§ **TASKS TO PERFORM**
(1) In the review of The Odd Couple, what year did the play debut on Broadway?
(2) Resume the theatre review of The Odd Couple after its last sentence.

Theatre review: The Odd Couple, Comedy Theatre

Decades later, Neil Simon's play still feels sharp and relatable.
the Odd Couple. On a stage set of a New York apartment in the 1960s four white actors stand centre stage. On the left is a man in a brown jacket side on, addressing the others. Next to him is a fastidious man in a blue suit and red tie, holding something covered in a tea towel. Next is a blonde woman with a yellow, pink and white sleeveless dress and finally a woman with short dark hair and a yellow and green sleeveless dress. She is also facing in to the others.

Neil Simon’s The Odd Couple debuted on Broadway in 1965 and has since seen many productions in theatres all over the world. This latest one at the Comedy Theatre in Melbourne demonstrates why it is a classic play with a night full of laughter. 

Oscar (Shane Jacobson) offers his friend Felix (Todd McKenney) a place to stay as he goes through a divorce. The problem, however, is that the two are totally mismatched. Oscar is messy; Felix has a compulsion to clean everything. Oscar is disorganised; Felix needs to plan everything down to the last detail. It is a combination that can never work and is the perfect set-up for a comedy. 

Jacobson and McKenney are an excellent pairing. They play off one another with ease and this is a play that doesn’t work unless the casting is right. They both embody their characters and deliver many hilarious moments. Their love interests are a pair of English sisters that live in the same building. Lucy Durack as Cecily and Penny McNamee as Gwendolyn Pigeon do their best to steal the show in their limited time on stage. Their giggly personalities and reactions to Felix’s bland conversation are one of the highlights of the show.

§ **PROVIDED RECORDS**
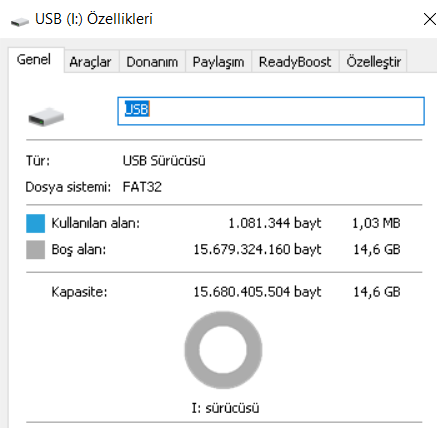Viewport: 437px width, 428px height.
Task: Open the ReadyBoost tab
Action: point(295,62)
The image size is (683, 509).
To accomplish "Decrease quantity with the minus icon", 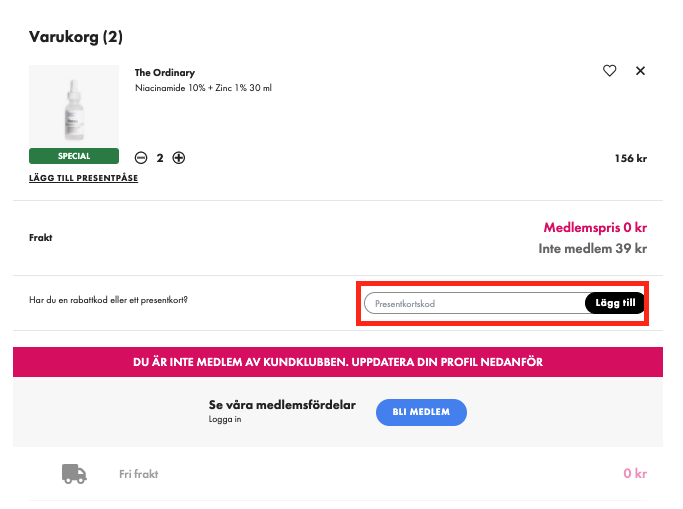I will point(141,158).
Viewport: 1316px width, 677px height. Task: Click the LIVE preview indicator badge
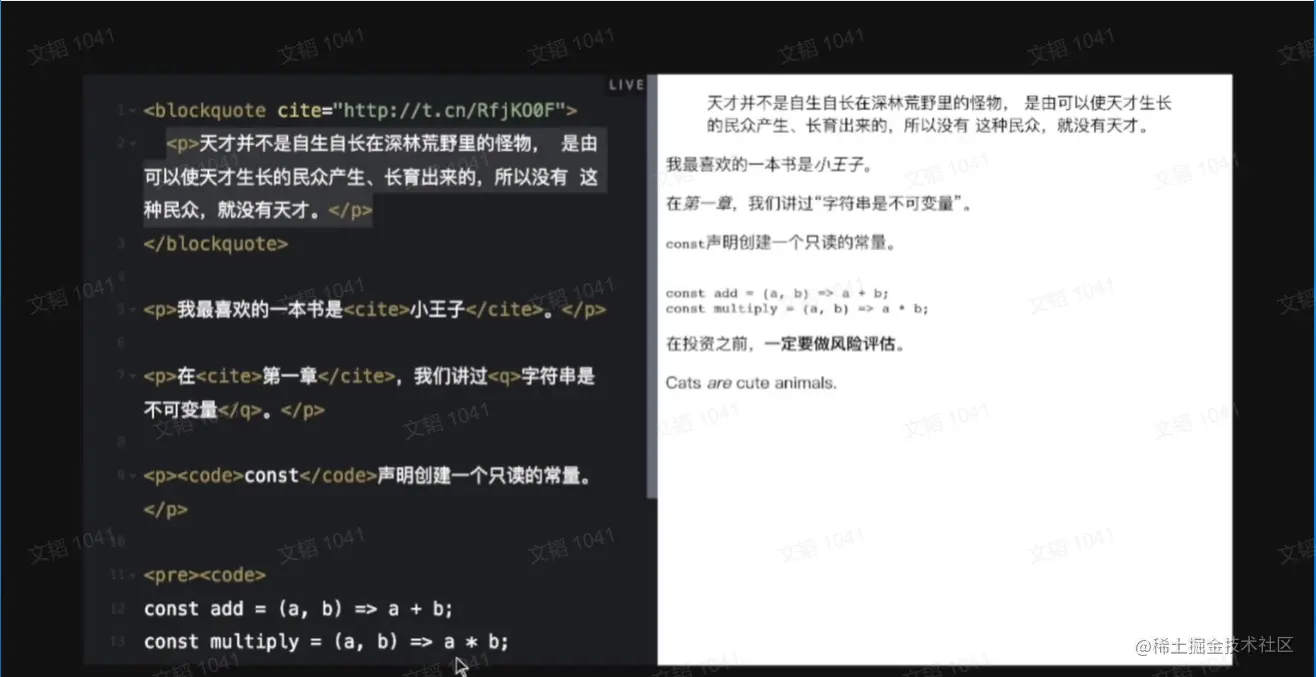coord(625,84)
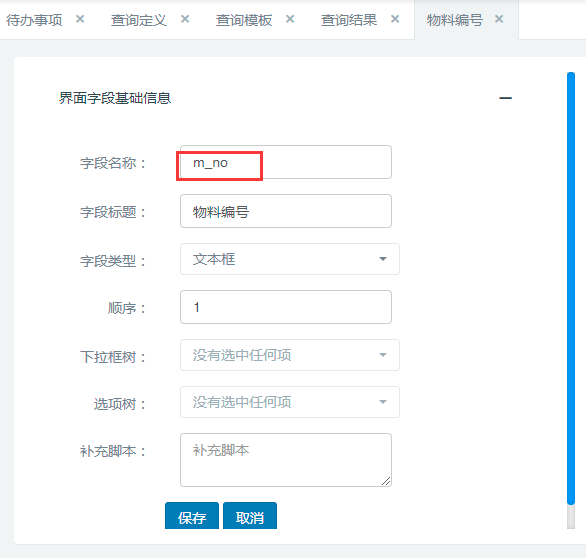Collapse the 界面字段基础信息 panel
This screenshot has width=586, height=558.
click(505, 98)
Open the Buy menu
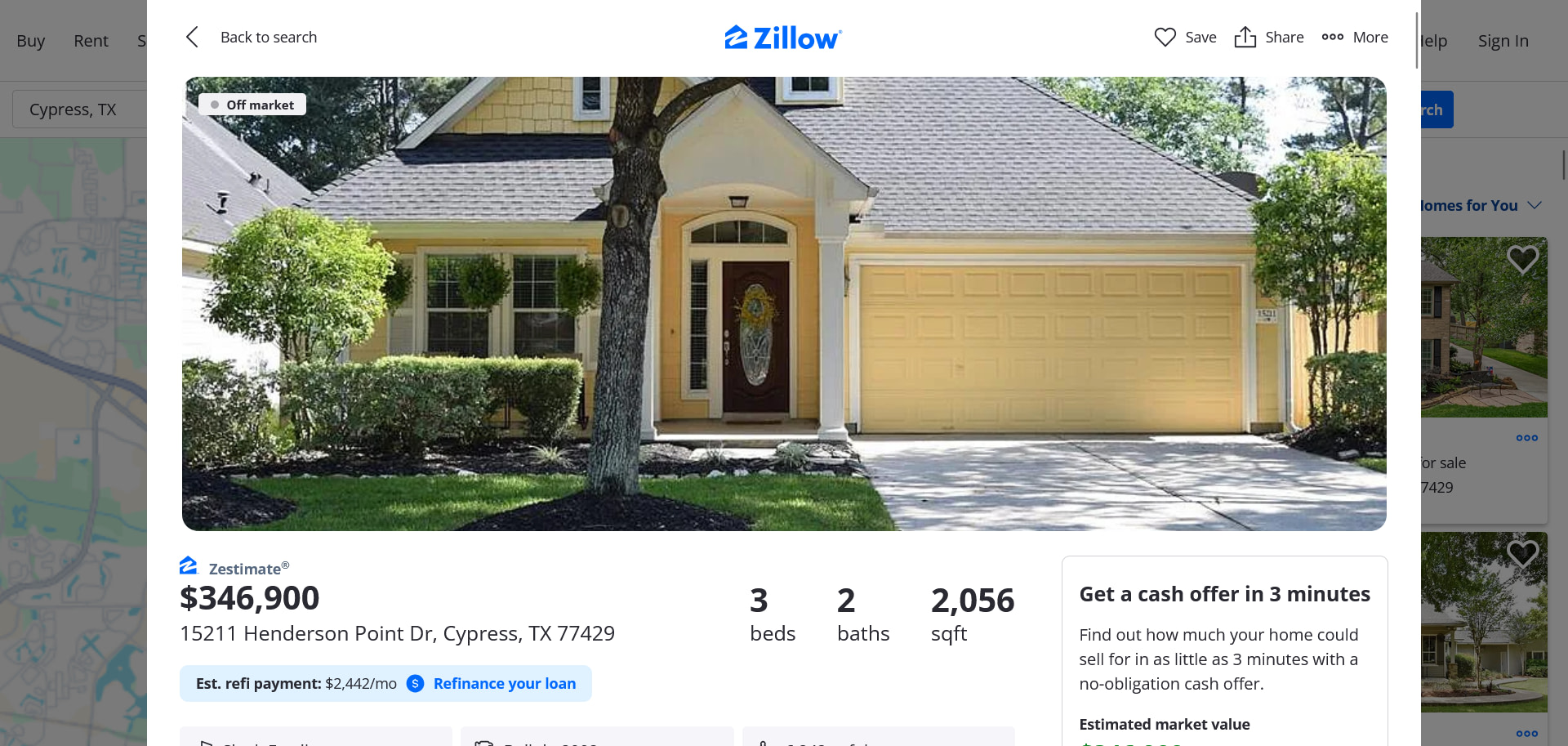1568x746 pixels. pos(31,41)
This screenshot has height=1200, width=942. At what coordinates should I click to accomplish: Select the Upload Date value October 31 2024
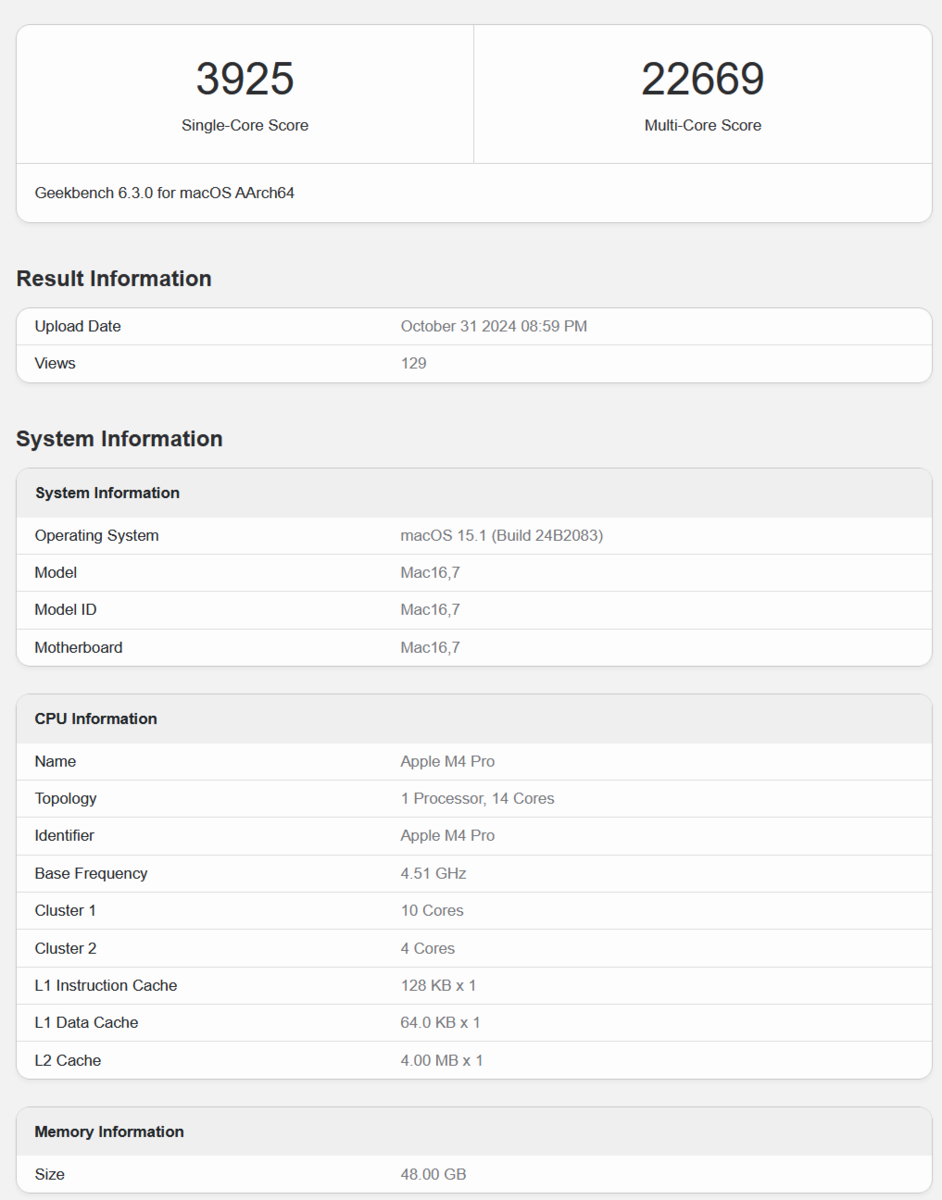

§ **FINAL RESULTS**
(1) 1965

(2)
Oscar and Felix have a regular poker game that opens the production. Roy (John Batchelor), Speed (Laurence Coy), Vinnie (Jamie Oxenbould) and Murray (Anthony Taufa) bring great energy to the show. The characters of Vinnie and Murray get their moments to shine, but in the only weakness in the script, Speed and Roy don’t have the same chance. This feels a bit like a missed opportunity, especially as the actors show great comic potential. 

Simon’s script has aged remarkably well. The dialogue feels as sharp and witty as it must have in 1965. The universality of the material certainly helps in this regard, as the audience can easily relate to the characters on some level. While set in New York presumably in the 1960s, the time and place for this material could be anywhere. 

The apartment in which the action takes place is cleverly designed by Justin Nardella. It provides a space for the action across the dining and lounge area, while giving the impression of a large apartment in the background. This is important, as it is meant to be far too big a place for Oscar to live in on his own and the design creates this illusion of space. The use of the telephone and references to outdated technology like telegrams feels quaint and adds a surprisingly fun element to the show. 

There are a couple of musical interludes between acts with some non-dialogue action that drag a bit and feel overly long. This is reflective of the physical comedy in the show not being as strong as the dialogue. While the former has its moments, it isn’t as consistently funny as the verbal interactions that bring rapid bursts of laughter. 

Read: Opera review: Tosca, Margaret Court Arena

Simon’s exploration of two conflicting characters has plenty of relevance more than half a century after its stage debut. This production highlights why, with an excellent cast that delivers the hilarious script with impeccable comic timing.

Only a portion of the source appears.